厚生労働省のガイドライン、全日病のガイドラインを提示し、ガイドラインの骨子を説明された。また、今回のキーワード「パーキンソン病」「胃ろう」「終末期医療」「延命治療」「本人の意思確認」「アドバンスケアプランニング」「事前指示書」について、わかりやすく言葉の意味について説明された。以下主要ポイント
 

「胃ろう」と延命治療
「胃ろう」は、病状が回復することを目指して行う医療行為であり、決して延命治療ではない。このケースも、病状が好転するチャンスがある。

アドバンス・ケア・プランニング
アドバンス・ケア・プランニングの定義は「将来の意思決定能力の低下に備えて、患者さまやそのご家族とケア全体の目標や具体的な治療・療養について話し合う過程(プロセス)」。
つまり、「もしもの場合の話し合い」。この話し合いには、「もしもの場合」に、自分がどんな治療を受けたいか、または受けたくないか、そして自分という一人の人間が大切にしていること(価値観)などを、前もって大切な人達と話し合っておく、その一部始終が含まれている。アドバンス・ケア・プランニングは、「個人の意思の尊重」ためのもの。

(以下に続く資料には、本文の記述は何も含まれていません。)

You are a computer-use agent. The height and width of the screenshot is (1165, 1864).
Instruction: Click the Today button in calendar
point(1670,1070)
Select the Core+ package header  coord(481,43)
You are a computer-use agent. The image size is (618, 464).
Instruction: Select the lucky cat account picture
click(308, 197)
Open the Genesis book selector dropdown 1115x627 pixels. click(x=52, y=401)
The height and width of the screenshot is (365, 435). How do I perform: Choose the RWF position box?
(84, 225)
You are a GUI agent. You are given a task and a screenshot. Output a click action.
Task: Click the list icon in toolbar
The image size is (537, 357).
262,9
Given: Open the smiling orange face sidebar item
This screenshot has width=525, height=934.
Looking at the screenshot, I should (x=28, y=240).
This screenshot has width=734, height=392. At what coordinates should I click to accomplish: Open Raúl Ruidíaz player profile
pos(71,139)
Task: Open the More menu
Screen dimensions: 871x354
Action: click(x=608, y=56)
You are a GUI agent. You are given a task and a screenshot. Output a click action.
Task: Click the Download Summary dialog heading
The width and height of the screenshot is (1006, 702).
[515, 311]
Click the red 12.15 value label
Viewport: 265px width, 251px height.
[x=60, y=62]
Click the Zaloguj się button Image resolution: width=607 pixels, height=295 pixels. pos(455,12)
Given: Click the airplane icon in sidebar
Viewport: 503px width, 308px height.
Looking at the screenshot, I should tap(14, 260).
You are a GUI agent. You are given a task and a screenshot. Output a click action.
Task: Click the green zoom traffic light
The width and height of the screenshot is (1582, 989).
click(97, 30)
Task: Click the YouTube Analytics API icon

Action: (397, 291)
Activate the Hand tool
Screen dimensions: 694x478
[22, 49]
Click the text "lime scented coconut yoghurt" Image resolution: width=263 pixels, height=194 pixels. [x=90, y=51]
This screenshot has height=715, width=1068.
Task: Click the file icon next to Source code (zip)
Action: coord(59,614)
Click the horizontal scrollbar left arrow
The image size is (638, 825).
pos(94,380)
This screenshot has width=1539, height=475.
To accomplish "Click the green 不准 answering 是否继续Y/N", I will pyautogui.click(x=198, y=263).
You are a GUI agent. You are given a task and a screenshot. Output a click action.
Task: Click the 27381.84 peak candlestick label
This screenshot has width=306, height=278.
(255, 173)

どんな病気や状況になっても、私たちは、憲法で生命、自由、幸福を追求する権利を持っており、それが最大限尊重されている。


今までは人工心肺装置を外すことは、犯罪と考えられたこともあったが、救命不能で終末期を迎えたことが関係者に理解された場合、患者の意思が確認できなくとも、「看取り」を迎えることができる。